----- Entries provided
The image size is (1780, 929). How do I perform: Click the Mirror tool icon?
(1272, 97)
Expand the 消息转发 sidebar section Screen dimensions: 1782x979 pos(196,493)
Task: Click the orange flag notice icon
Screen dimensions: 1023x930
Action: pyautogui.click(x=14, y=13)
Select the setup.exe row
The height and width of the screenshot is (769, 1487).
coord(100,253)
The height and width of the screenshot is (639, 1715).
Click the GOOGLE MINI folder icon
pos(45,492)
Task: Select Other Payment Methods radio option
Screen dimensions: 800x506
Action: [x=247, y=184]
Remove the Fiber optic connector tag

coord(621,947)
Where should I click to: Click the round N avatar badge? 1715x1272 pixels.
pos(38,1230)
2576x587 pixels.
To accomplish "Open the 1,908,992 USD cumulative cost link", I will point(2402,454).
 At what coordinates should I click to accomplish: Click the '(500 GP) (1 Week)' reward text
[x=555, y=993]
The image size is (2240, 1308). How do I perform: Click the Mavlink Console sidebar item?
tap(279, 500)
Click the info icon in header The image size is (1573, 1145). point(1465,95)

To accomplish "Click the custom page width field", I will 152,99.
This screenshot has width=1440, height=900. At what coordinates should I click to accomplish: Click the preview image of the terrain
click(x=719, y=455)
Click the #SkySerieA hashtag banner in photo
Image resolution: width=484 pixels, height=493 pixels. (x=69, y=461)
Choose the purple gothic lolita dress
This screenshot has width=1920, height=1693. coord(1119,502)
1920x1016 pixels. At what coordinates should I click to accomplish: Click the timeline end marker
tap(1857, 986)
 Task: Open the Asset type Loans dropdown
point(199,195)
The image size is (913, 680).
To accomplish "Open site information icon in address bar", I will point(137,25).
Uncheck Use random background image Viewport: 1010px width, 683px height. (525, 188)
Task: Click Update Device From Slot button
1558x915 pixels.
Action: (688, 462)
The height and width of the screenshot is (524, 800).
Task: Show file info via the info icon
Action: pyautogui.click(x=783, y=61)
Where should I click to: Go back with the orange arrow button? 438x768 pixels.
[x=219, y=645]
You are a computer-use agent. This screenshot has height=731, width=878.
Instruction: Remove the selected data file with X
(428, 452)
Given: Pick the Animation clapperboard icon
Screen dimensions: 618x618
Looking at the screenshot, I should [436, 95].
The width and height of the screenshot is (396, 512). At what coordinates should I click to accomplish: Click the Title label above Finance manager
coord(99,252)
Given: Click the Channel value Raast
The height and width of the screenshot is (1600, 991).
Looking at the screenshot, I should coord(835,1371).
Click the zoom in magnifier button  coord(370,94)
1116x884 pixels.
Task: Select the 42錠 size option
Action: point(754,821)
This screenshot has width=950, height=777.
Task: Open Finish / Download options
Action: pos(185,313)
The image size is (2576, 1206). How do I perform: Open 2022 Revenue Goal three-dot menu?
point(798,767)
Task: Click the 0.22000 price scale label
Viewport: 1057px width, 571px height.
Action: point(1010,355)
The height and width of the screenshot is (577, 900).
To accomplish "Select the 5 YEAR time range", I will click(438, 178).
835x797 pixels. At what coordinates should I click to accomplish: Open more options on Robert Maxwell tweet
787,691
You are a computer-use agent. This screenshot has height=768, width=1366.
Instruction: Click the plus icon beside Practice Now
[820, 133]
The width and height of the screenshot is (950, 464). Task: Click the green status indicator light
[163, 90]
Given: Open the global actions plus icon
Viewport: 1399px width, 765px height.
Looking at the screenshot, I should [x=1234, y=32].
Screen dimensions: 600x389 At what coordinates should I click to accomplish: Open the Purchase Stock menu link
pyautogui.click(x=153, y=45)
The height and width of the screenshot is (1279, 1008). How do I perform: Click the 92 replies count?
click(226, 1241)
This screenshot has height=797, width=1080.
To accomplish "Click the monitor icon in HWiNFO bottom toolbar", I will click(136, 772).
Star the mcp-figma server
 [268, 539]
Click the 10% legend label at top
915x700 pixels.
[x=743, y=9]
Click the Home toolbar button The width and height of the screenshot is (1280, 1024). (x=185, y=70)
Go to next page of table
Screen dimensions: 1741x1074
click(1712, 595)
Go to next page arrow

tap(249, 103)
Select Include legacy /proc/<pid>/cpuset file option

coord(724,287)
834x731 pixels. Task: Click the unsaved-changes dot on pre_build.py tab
----------
Exercise goal –
Please repeat the records so that each one reads exactly as it does above.

Final answer –
The image size is (1780, 929). How do I perform: Click the Mirror tool icon?
(1272, 97)
Expand the 消息转发 sidebar section Screen dimensions: 1782x979 pos(196,493)
Task: Click the orange flag notice icon
Screen dimensions: 1023x930
Action: pyautogui.click(x=14, y=13)
Select the setup.exe row
The height and width of the screenshot is (769, 1487).
coord(100,253)
The height and width of the screenshot is (639, 1715).
Click the GOOGLE MINI folder icon
pos(45,492)
Task: Select Other Payment Methods radio option
Screen dimensions: 800x506
Action: [x=247, y=184]
Remove the Fiber optic connector tag

coord(621,947)
Where should I click to: Click the round N avatar badge? 1715x1272 pixels.
pos(38,1230)
2576x587 pixels.
To accomplish "Open the 1,908,992 USD cumulative cost link", I will point(2402,454).
 At what coordinates should I click to accomplish: Click the '(500 GP) (1 Week)' reward text
[x=555, y=993]
The image size is (2240, 1308). How do I perform: Click the Mavlink Console sidebar item?
tap(279, 500)
Click the info icon in header The image size is (1573, 1145). point(1465,95)

To accomplish "Click the custom page width field", I will 152,99.
This screenshot has width=1440, height=900. At what coordinates should I click to accomplish: Click the preview image of the terrain
click(x=719, y=455)
Click the #SkySerieA hashtag banner in photo
Image resolution: width=484 pixels, height=493 pixels. (x=69, y=461)
Choose the purple gothic lolita dress
This screenshot has width=1920, height=1693. coord(1119,502)
1920x1016 pixels. At what coordinates should I click to accomplish: Click the timeline end marker
tap(1857, 986)
 Task: Open the Asset type Loans dropdown
point(199,195)
The image size is (913, 680).
To accomplish "Open site information icon in address bar", I will point(137,25).
Uncheck Use random background image Viewport: 1010px width, 683px height. (525, 188)
Task: Click Update Device From Slot button
1558x915 pixels.
Action: (688, 462)
The height and width of the screenshot is (524, 800).
Task: Show file info via the info icon
Action: pyautogui.click(x=783, y=61)
Where should I click to: Go back with the orange arrow button? 438x768 pixels.
[x=219, y=645]
You are a computer-use agent. This screenshot has height=731, width=878.
Instruction: Remove the selected data file with X
(428, 452)
Given: Pick the Animation clapperboard icon
Screen dimensions: 618x618
Looking at the screenshot, I should [436, 95].
The width and height of the screenshot is (396, 512). At what coordinates should I click to accomplish: Click the Title label above Finance manager
coord(99,252)
Given: Click the Channel value Raast
The height and width of the screenshot is (1600, 991).
Looking at the screenshot, I should coord(835,1371).
Click the zoom in magnifier button  coord(370,94)
1116x884 pixels.
Task: Select the 42錠 size option
Action: point(754,821)
This screenshot has width=950, height=777.
Task: Open Finish / Download options
Action: pos(185,313)
The image size is (2576, 1206). How do I perform: Open 2022 Revenue Goal three-dot menu?
point(798,767)
Task: Click the 0.22000 price scale label
Viewport: 1057px width, 571px height.
Action: point(1010,355)
The height and width of the screenshot is (577, 900).
To accomplish "Select the 5 YEAR time range", I will click(438, 178).
835x797 pixels. At what coordinates should I click to accomplish: Open more options on Robert Maxwell tweet
787,691
You are a computer-use agent. This screenshot has height=768, width=1366.
Instruction: Click the plus icon beside Practice Now
[820, 133]
The width and height of the screenshot is (950, 464). Task: Click the green status indicator light
[163, 90]
Given: Open the global actions plus icon
Viewport: 1399px width, 765px height.
Looking at the screenshot, I should [x=1234, y=32].
Screen dimensions: 600x389 At what coordinates should I click to accomplish: Open the Purchase Stock menu link
pyautogui.click(x=153, y=45)
The height and width of the screenshot is (1279, 1008). How do I perform: Click the 92 replies count?
click(226, 1241)
This screenshot has height=797, width=1080.
To accomplish "Click the monitor icon in HWiNFO bottom toolbar", I will click(136, 772).
Star the mcp-figma server
 [268, 539]
Click the 10% legend label at top
915x700 pixels.
[x=743, y=9]
Click the Home toolbar button The width and height of the screenshot is (1280, 1024). (x=185, y=70)
Go to next page of table
Screen dimensions: 1741x1074
click(1712, 595)
Go to next page arrow

tap(249, 103)
Select Include legacy /proc/<pid>/cpuset file option

coord(724,287)
834x731 pixels. Task: Click the unsaved-changes dot on pre_build.py tab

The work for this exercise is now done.